Return­ing to Work

March 2020

After spend­ing years and years on my own, writ­ing a PhD and look­ing after chil­dren, house, dog and cats, I am work­ing in a team again. It is fan­tas­tic but it does bruise my pri­vate bub­ble almost hourly.

First of all, the idea that you have to know every­thing is super­seded. Let alone that you do know any­thing. Hav­ing been out of prac­tice for almost 15 years (apart from small con­ver­sions and bath­rooms and the like), I notice that prac­tice has evolved. There are many more con­sul­tants and the archi­tect is much kinder to the client. When I worked in prac­tice (it may have been the offices I worked in), we would nev­er use ref­er­ence images: that would mean that we were sug­gest­ing some­thing that exist­ed already. Now we use them all the time. This is much kinder to the client, who is not asked to take a leap of faith, but who is prop­er­ly informed about what they can expect.

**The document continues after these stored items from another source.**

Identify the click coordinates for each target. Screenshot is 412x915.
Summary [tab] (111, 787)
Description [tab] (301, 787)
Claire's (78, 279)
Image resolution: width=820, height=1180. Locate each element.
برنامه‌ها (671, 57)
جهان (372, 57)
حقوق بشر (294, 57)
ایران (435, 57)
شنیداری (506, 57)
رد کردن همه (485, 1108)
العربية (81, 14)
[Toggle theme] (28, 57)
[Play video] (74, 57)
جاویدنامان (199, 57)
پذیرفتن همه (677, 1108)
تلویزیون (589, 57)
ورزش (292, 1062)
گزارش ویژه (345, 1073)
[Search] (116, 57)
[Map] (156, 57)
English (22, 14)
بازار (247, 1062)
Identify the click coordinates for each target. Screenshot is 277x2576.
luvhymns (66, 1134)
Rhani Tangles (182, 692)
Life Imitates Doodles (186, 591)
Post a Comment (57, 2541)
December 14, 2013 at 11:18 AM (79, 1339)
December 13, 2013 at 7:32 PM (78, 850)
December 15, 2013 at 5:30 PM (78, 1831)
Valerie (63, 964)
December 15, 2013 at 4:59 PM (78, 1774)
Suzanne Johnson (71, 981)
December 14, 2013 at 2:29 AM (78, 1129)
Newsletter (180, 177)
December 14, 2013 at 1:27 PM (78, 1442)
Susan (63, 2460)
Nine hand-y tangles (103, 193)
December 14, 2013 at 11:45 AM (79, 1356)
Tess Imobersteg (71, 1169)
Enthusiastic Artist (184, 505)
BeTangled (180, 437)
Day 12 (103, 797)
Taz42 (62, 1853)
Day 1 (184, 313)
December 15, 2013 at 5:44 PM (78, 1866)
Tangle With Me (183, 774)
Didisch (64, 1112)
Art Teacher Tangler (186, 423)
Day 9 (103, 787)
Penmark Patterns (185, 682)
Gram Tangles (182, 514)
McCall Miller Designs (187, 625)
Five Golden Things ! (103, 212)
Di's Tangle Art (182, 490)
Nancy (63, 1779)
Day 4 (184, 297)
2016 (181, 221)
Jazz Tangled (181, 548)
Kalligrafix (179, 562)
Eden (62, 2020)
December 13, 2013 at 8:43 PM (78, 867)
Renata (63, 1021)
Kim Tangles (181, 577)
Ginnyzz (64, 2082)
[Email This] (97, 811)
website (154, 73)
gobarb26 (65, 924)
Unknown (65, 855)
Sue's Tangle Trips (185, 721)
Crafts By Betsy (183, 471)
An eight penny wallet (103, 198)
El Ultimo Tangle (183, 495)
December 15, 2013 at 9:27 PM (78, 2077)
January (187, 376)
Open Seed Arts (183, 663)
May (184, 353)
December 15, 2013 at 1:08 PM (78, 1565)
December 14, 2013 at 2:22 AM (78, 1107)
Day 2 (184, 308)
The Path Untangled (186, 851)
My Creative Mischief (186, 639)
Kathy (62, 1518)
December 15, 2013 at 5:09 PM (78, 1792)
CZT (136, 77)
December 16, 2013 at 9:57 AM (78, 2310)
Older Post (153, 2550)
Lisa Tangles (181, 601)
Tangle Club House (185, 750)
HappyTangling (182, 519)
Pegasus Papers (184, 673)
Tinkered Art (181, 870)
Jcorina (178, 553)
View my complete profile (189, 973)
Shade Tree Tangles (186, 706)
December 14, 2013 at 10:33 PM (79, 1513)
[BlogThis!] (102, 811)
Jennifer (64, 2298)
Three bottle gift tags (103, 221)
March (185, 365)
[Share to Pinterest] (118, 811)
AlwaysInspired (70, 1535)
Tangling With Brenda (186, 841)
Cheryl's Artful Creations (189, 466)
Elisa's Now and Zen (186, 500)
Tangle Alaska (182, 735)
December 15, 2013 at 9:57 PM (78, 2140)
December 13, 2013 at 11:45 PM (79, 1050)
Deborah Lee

These may be issues that exist­ed in prac­tice before. There are two things that make it hard to return: first of all, to under­stand there has been a cul­tur­al shift form with work col­leagues. Sec­ond it is hard to gauge what has changed and what has stayed the same. For exam­ple talks about struc­ture and build­ing process­es have not changed as much as I thought. Where­as the admin side for organ­is­ing files, draw­ings and their links have changed con­sid­er­ably. I find myself over­con­fi­dent and capa­ble one moment, to be utter­ly despair­ing the next. 

I dis­cussed this with a friend, a for­mer edi­tor at a well-known glossy mag­a­zine. She said she would nev­er want to get back into her old work envi­ron­ment: every­one will be so much more on the ball, so much quick­er. Solu­tions you would not think about for a minute now cost hours. She set up on her own. Tak­ing her time.